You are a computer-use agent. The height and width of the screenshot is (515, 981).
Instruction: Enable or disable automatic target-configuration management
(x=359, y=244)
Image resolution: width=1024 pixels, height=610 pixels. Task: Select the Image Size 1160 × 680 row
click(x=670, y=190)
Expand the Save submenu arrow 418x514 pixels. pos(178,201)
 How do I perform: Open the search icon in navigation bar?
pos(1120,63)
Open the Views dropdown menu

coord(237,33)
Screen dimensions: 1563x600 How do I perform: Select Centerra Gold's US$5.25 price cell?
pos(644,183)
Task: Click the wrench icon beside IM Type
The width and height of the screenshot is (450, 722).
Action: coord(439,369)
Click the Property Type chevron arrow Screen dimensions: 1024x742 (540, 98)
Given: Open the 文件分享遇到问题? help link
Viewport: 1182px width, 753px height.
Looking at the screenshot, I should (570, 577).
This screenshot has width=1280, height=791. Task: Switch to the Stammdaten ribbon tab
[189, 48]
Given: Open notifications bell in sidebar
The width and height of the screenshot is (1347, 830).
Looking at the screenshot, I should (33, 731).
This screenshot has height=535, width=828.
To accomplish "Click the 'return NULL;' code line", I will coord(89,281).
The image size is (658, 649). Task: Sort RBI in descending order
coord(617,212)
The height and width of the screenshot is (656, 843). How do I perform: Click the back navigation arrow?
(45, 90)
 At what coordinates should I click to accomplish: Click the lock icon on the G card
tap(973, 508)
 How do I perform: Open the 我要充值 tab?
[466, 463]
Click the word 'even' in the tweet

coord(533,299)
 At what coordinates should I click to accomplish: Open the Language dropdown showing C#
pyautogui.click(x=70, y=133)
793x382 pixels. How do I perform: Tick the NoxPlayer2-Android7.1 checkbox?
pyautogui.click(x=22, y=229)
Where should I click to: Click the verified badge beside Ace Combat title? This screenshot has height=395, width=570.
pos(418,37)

○ ○ ○ ○ ○ ○ ○

• Task directions: Each line of the data must be retyped exactly.

• Response to this exercise:
You are a computer-use agent. The height and width of the screenshot is (515, 981).
Instruction: Enable or disable automatic target-configuration management
(x=359, y=244)
Image resolution: width=1024 pixels, height=610 pixels. Task: Select the Image Size 1160 × 680 row
click(x=670, y=190)
Expand the Save submenu arrow 418x514 pixels. pos(178,201)
 How do I perform: Open the search icon in navigation bar?
pos(1120,63)
Open the Views dropdown menu

coord(237,33)
Screen dimensions: 1563x600 How do I perform: Select Centerra Gold's US$5.25 price cell?
pos(644,183)
Task: Click the wrench icon beside IM Type
The width and height of the screenshot is (450, 722).
Action: coord(439,369)
Click the Property Type chevron arrow Screen dimensions: 1024x742 (540, 98)
Given: Open the 文件分享遇到问题? help link
Viewport: 1182px width, 753px height.
Looking at the screenshot, I should (570, 577).
This screenshot has width=1280, height=791. Task: Switch to the Stammdaten ribbon tab
[189, 48]
Given: Open notifications bell in sidebar
The width and height of the screenshot is (1347, 830).
Looking at the screenshot, I should (33, 731).
This screenshot has height=535, width=828.
To accomplish "Click the 'return NULL;' code line", I will coord(89,281).
The image size is (658, 649). Task: Sort RBI in descending order
coord(617,212)
The height and width of the screenshot is (656, 843). How do I perform: Click the back navigation arrow?
(45, 90)
 At what coordinates should I click to accomplish: Click the lock icon on the G card
tap(973, 508)
 How do I perform: Open the 我要充值 tab?
[466, 463]
Click the word 'even' in the tweet

coord(533,299)
 At what coordinates should I click to accomplish: Open the Language dropdown showing C#
pyautogui.click(x=70, y=133)
793x382 pixels. How do I perform: Tick the NoxPlayer2-Android7.1 checkbox?
pyautogui.click(x=22, y=229)
Where should I click to: Click the verified badge beside Ace Combat title? This screenshot has height=395, width=570.
pos(418,37)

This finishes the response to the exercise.